I'm beginning to feel that a lot of my frustration lately is because I haven't been able to talk to the "would have been father" about what I'm going through right now. Also because I'm so curious as to how he's feeling about it now, as we get further from that day.
I feel a lot of anger towards him sometimes, and I think that's just because he was the most involved person in the situation because we kept it mainly between the two of us. But, when I actually think about it, I really am extremely grateful that it was him, out of any guy in the world I could have went through that with. He had kind of freaked out when we had the accident and said things like, "if you get pregnant, I will disappear"... so when I called to tell him we needed to talk, and he said he had a feeling he knew what it was about and he would call me when he was ready, I was EXTREMELY surprised to see his name pop up on my phone half and hour later.
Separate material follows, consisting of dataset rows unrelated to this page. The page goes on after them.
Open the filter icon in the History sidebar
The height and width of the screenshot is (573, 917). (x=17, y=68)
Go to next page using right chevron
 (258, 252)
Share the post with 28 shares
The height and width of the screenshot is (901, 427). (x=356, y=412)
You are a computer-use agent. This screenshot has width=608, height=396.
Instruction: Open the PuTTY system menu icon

Even more surprised how kind and understanding he was about it, and how he encouraged me to call him if I needed anything at all. He did distance himself and take a trip back home to escape for a bit, but even when he was on the trip, he called and checked up. He drove me to our appointment, paid, sat with me in the recovery room, drove me home... when we got to my house, I woke up on my couch with a pillow under my head, a blanket on top of me, a glass of water next to me, and him sitting on the couch across from me. He had a bunch of errands he needed to run that day because his family was coming into town the next day, but he gave that up because he wanted to stay with me until my best friend/roommate got home and to make sure I was ok.
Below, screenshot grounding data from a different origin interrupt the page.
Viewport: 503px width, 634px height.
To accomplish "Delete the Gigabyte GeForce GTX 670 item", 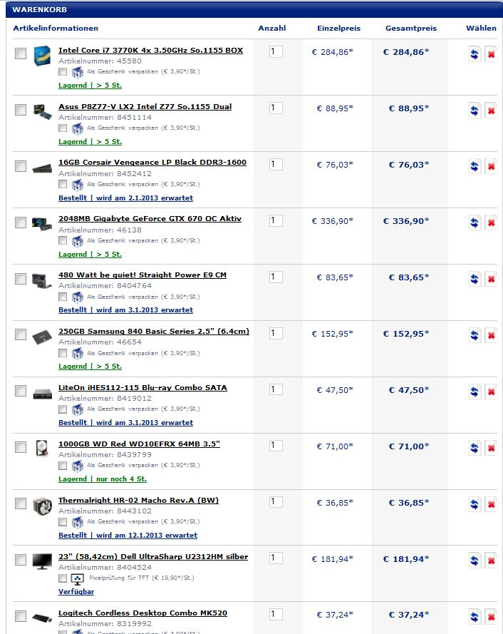I will coord(491,223).

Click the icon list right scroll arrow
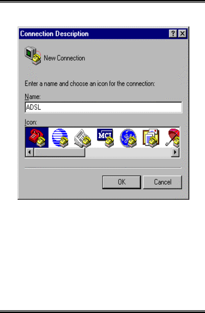[175, 152]

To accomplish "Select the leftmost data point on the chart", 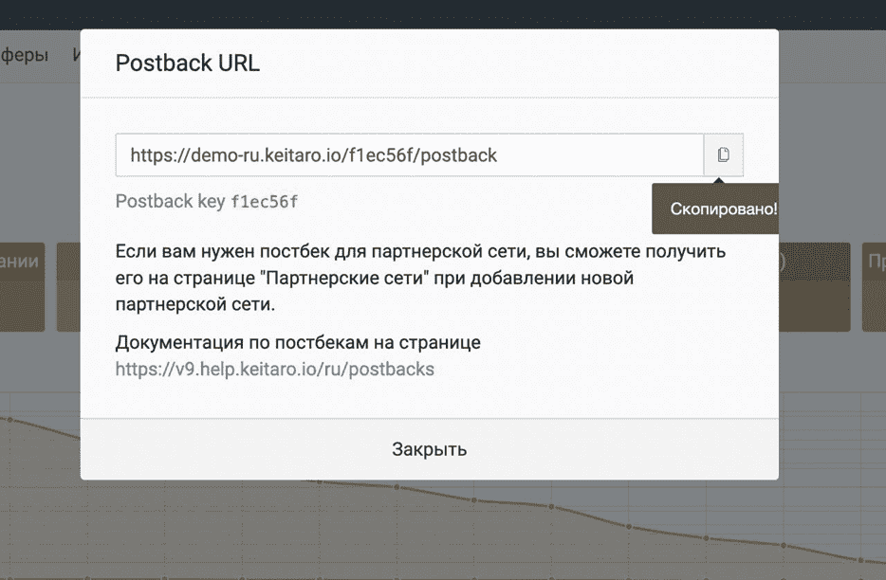I will tap(9, 419).
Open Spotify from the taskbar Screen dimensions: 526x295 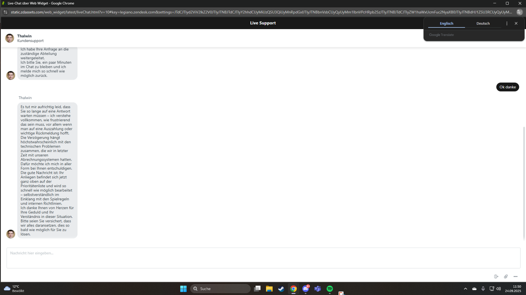[330, 289]
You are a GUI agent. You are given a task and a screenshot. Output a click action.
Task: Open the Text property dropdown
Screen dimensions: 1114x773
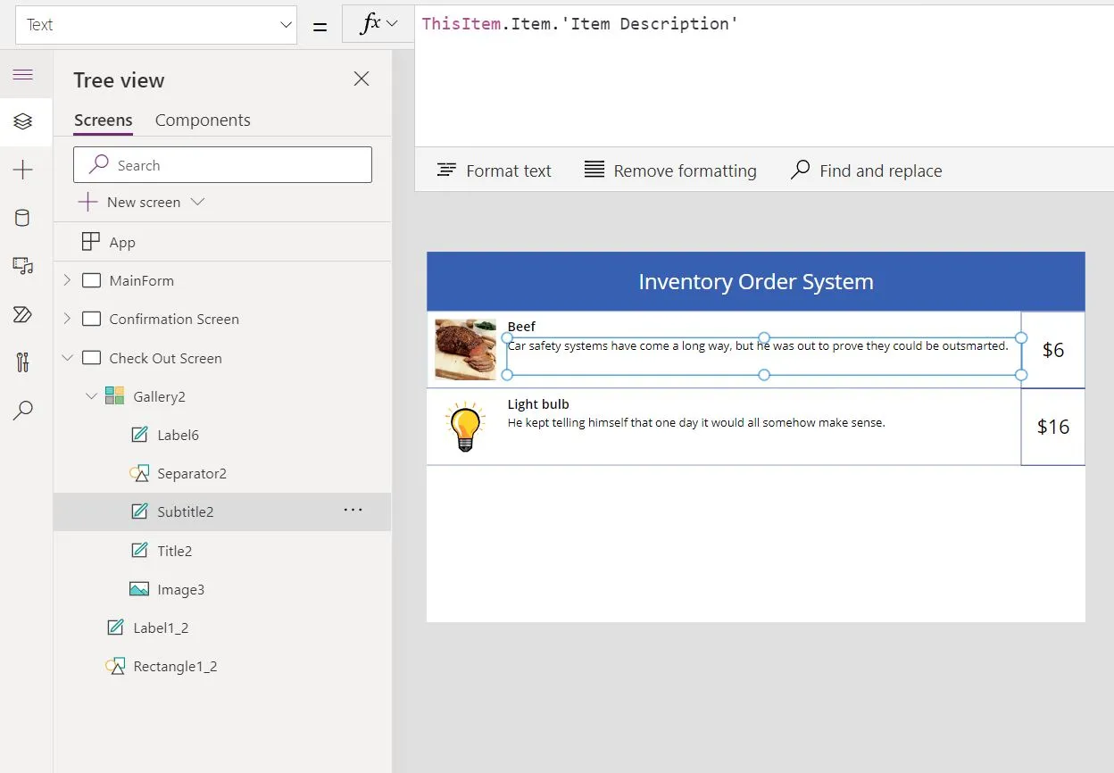click(156, 25)
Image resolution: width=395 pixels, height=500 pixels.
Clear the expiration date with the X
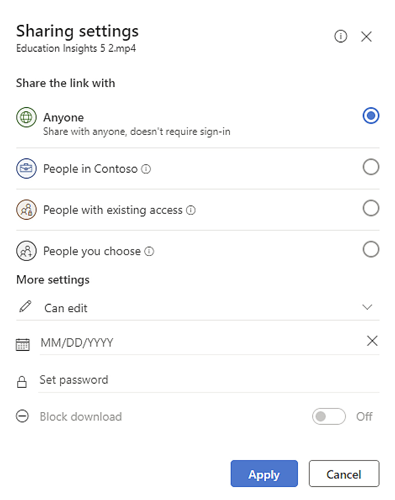372,341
The first day the emotions hit, he was as patient as ever, but the next time he got annoyed and angry... but we talked and solved it. We got distant after that though, and didn't see each other for about 2 months at his going away party, where we said goodbye with a huge hug. It's been almost 3 months since I've seen or talked to him, but we're still "friends".
From what his friends and brother say, he got distant with them after the time of the ordeal (they don't know about the abortion). He spent a lot of time in his room alone with music and wandered off alone a lot more. So I know he was affected.
Anyway, I've had this urge to try to get ahold of him. Maybe email him so he can take it or leave it as he wants. I want to tell him what's going on in my life regarding the whole thing.. and to thank him for how patient and supportive he was. Ask him if he's doing ok... all that.
But I don't know how acceptable that would be... and I don't want to ruin any chance of meeting up in the future, because we had talked about doing that eventually.